To do: Find the line with "Given: Toggle the inspect element picker" in the records below. Copy it and every line after it, up to and including the line with "Add a card with New under the Idea column".

Dataset records:
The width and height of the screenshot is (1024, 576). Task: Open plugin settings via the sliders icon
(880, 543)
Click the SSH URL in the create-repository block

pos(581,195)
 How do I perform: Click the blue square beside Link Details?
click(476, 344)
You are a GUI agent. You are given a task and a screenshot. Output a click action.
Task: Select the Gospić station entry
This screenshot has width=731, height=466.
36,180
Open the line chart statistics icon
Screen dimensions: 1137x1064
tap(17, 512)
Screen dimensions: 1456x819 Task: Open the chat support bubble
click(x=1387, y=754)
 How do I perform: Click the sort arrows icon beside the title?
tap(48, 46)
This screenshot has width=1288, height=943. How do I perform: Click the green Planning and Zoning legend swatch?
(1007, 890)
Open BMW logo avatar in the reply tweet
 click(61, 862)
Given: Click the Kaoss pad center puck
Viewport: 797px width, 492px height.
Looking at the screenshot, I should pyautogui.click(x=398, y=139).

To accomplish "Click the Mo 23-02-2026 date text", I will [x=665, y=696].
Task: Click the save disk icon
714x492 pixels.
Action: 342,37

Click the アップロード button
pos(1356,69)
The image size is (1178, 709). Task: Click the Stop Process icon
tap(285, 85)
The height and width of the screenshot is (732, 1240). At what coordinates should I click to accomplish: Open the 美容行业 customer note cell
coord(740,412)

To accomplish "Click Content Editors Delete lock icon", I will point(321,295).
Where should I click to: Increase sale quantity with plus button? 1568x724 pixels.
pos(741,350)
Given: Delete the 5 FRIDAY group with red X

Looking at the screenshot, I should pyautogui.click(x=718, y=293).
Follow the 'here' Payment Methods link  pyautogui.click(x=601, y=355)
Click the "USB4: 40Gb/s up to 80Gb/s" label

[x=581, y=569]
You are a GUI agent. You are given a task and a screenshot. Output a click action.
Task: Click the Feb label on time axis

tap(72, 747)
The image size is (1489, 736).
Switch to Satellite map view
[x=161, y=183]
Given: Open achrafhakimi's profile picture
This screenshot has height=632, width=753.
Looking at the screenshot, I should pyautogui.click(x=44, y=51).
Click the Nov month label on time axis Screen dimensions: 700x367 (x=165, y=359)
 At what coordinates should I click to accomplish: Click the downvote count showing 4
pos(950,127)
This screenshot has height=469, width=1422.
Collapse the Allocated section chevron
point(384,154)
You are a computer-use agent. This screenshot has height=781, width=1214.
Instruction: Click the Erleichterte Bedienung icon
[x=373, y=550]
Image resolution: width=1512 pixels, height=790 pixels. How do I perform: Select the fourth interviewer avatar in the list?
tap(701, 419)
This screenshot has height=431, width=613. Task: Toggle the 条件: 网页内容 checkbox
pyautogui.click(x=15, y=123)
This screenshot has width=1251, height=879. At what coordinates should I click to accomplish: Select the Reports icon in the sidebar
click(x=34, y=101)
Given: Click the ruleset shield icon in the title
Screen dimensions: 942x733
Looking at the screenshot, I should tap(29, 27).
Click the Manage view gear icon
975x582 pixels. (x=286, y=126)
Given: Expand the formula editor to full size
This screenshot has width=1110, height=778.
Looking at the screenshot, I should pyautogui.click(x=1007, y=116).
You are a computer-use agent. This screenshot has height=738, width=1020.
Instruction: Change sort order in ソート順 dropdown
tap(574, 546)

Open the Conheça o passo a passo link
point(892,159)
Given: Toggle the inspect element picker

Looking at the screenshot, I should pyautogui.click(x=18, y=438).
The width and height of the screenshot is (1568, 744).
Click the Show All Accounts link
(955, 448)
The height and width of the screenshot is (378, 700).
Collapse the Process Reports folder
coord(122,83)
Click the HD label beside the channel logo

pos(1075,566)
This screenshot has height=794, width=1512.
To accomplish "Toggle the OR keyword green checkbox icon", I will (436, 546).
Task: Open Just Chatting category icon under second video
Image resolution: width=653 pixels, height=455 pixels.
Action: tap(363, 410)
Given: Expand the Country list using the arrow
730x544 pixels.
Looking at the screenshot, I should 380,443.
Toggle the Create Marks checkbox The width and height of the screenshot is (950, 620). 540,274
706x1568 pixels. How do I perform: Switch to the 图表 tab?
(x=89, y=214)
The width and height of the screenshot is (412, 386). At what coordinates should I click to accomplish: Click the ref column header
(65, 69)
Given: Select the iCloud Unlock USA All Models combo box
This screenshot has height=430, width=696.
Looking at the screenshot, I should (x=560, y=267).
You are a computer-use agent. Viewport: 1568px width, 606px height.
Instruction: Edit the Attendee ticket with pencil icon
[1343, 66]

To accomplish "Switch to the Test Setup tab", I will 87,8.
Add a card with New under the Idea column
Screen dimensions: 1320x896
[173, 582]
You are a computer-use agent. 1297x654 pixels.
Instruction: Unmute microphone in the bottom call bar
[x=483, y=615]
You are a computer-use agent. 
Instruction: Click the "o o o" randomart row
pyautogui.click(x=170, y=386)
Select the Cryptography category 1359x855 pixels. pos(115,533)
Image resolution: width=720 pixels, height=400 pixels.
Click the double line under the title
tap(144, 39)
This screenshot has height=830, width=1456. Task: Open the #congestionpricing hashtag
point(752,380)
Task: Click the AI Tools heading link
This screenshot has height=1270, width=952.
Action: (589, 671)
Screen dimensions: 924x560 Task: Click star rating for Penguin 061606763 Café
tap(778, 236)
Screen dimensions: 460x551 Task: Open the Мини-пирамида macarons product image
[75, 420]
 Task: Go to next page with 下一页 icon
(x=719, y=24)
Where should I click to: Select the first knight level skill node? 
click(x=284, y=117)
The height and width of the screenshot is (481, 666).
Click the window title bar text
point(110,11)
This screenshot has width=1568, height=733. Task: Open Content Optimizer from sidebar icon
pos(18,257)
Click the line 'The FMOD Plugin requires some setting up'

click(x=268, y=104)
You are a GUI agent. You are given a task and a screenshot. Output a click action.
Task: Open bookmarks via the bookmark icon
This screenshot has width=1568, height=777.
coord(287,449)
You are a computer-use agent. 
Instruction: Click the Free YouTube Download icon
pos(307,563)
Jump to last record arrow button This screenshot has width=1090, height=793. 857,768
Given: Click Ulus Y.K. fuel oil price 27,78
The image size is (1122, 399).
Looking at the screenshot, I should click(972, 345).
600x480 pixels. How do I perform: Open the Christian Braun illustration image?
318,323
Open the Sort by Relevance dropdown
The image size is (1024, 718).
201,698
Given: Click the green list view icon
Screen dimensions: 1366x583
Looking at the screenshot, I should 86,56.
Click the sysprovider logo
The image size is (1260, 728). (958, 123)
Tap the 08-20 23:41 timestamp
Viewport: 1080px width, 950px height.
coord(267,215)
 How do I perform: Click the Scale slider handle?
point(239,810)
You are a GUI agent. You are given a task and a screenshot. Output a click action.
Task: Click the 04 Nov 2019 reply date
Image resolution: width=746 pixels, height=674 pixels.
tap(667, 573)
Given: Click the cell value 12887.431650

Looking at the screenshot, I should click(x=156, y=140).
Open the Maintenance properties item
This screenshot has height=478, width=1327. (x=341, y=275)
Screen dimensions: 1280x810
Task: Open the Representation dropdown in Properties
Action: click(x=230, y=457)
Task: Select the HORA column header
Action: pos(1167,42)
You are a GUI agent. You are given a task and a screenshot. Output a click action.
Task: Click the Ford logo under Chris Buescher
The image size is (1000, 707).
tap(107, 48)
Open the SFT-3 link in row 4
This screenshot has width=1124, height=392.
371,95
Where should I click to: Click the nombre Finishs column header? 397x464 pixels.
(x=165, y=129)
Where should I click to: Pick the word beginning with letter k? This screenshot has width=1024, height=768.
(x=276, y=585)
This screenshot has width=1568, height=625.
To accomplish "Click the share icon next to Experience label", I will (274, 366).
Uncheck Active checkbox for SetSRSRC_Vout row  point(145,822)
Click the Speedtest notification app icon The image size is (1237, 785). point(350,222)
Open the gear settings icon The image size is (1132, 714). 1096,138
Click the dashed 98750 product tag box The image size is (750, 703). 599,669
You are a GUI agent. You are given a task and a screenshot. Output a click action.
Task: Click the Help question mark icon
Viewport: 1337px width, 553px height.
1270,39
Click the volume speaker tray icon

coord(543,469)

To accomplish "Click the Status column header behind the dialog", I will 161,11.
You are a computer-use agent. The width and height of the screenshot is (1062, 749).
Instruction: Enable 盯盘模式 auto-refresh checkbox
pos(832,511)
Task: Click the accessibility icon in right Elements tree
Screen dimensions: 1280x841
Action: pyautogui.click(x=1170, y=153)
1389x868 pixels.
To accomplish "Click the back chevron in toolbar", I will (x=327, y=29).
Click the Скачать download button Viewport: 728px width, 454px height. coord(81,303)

Output:
Given: Toggle the inspect element picker

Looking at the screenshot, I should pyautogui.click(x=18, y=438).
The width and height of the screenshot is (1568, 744).
Click the Show All Accounts link
(955, 448)
The height and width of the screenshot is (378, 700).
Collapse the Process Reports folder
coord(122,83)
Click the HD label beside the channel logo

pos(1075,566)
This screenshot has height=794, width=1512.
To accomplish "Toggle the OR keyword green checkbox icon", I will (436, 546).
Task: Open Just Chatting category icon under second video
Image resolution: width=653 pixels, height=455 pixels.
Action: tap(363, 410)
Given: Expand the Country list using the arrow
730x544 pixels.
Looking at the screenshot, I should 380,443.
Toggle the Create Marks checkbox The width and height of the screenshot is (950, 620). 540,274
706x1568 pixels. How do I perform: Switch to the 图表 tab?
(x=89, y=214)
The width and height of the screenshot is (412, 386). At what coordinates should I click to accomplish: Click the ref column header
(65, 69)
Given: Select the iCloud Unlock USA All Models combo box
This screenshot has height=430, width=696.
Looking at the screenshot, I should (x=560, y=267).
You are a computer-use agent. Viewport: 1568px width, 606px height.
Instruction: Edit the Attendee ticket with pencil icon
[1343, 66]

To accomplish "Switch to the Test Setup tab", I will 87,8.
Add a card with New under the Idea column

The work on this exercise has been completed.